KMS Encryption Keys: This is where most issues occur. Your KMS key policy must grant these permissions to the IAM principal performing the restore:

  • kms:Decrypt (to decrypt the snapshot)
  • kms:DescribeKey (to validate key access)
  • kms:CreateGrant (critical for Aurora to create grants during restore)
  • kms:RetireGrant (to clean up grants after restore)

Update your KMS key policy:

{
  "Sid": "AllowAuroraRestore",
  "Effect": "Allow",
  "Principal": {"AWS": "arn:aws:iam::ACCOUNT:role/RestoreRole"},
  "Action": ["kms:Decrypt", "kms:DescribeKey", "kms:CreateGrant", "kms:RetireGrant"],
  "Resource": "*"
}

IAM Permissions: Your restore role needs an IAM policy allowing KMS operations:

{
  "Effect": "Allow",
  "Action": ["kms:Decrypt", "kms:DescribeKey", "kms:CreateGrant"],
  "Resource": "arn:aws:kms:REGION:ACCOUNT:key/KEY-ID"
}

Common Pitfalls:

  1. Key Policy vs IAM Policy: Both must allow the operations. KMS key policy takes precedence, so even if your IAM policy allows kms:CreateGrant, the key policy must also permit it.
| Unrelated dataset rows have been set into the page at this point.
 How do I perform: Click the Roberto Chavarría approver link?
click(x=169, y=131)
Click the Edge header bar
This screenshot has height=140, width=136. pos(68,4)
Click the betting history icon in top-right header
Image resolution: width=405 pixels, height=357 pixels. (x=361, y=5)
  2. Service Role Confusion: Aurora uses a service-linked role (AWSServiceRoleForRDS) for some operations. Ensure this role also has access to your CMK by adding it to the key policy.
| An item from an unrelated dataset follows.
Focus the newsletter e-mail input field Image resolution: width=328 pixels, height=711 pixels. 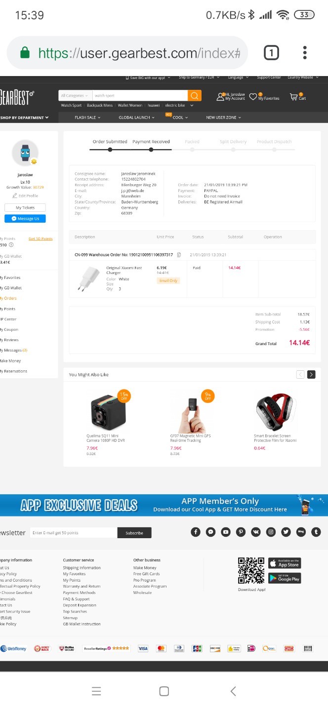73,533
  3. Snapshot Ownership: Verify the snapshot owner matches your account. Run:


aws rds describe-db-snapshots --db-snapshot-identifier aurora-prod-snapshot-2025-03-14

Check the “SnapshotOwner” field.

  1. Region-Specific Keys: If you copied the snapshot across regions, you need KMS permissions in both source and destination regions, as each region uses different CMKs.

Propagation Time: KMS key policy changes take effect immediately, but IAM policy changes can take up to 5 minutes. If you just updated policies, wait a few minutes and retry.
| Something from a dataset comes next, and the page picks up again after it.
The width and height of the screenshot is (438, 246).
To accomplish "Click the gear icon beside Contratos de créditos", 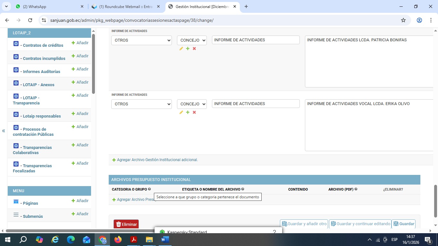I will 16,44.
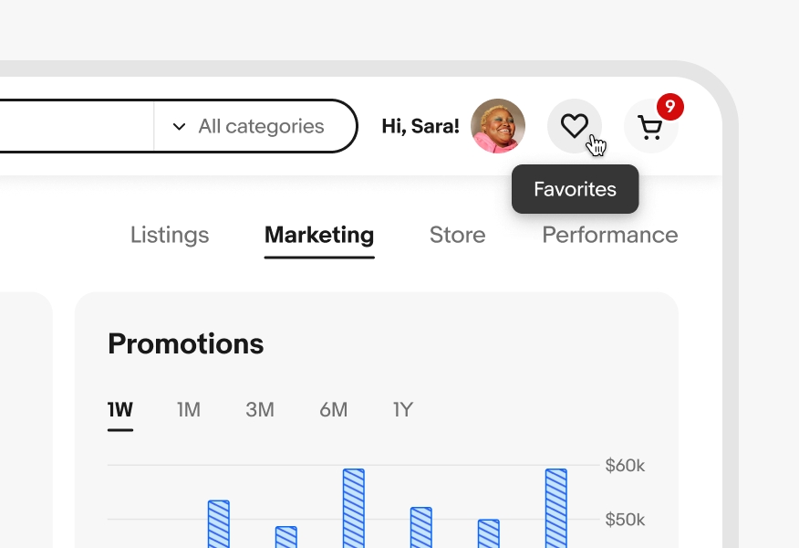799x548 pixels.
Task: Select the 1W time range
Action: (120, 410)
Testing Access: Before attempting restore, test your permissions:

aws kms decrypt --ciphertext-blob fileb://test.enc --key-id KEY-ID
aws rds describe-db-snapshots --include-shared

After implementing all three components (Aurora snapshot permissions, KMS key policy, and IAM permissions), your restore should succeed. The ‘snapshot not found’ error is misleading-it’s actually a permissions denial that RDS reports as a not-found error for security reasons.

I’ve seen this before with KMS-encrypted snapshots. The issue is usually related to KMS key permissions rather than snapshot permissions. Can you verify that the IAM role or user attempting the restore has kms:Decrypt and kms:DescribeKey permissions on the CMK used to encrypt the snapshot? Also check if the key policy allows the restore operation from your account.

We had identical symptoms last month. The root cause was that our KMS key had automatic rotation enabled, and the snapshot was encrypted with an older key version that wasn’t explicitly granted to our restore role. Make sure your key policy includes permissions for all key versions, not just the current one.

Good point Sarah. I checked the KMS key policy and found that while we have kms:Decrypt, we’re missing kms:CreateGrant permission which Aurora needs during restore operations. The key policy only grants this to the original cluster’s service role, not to our admin role attempting the restore.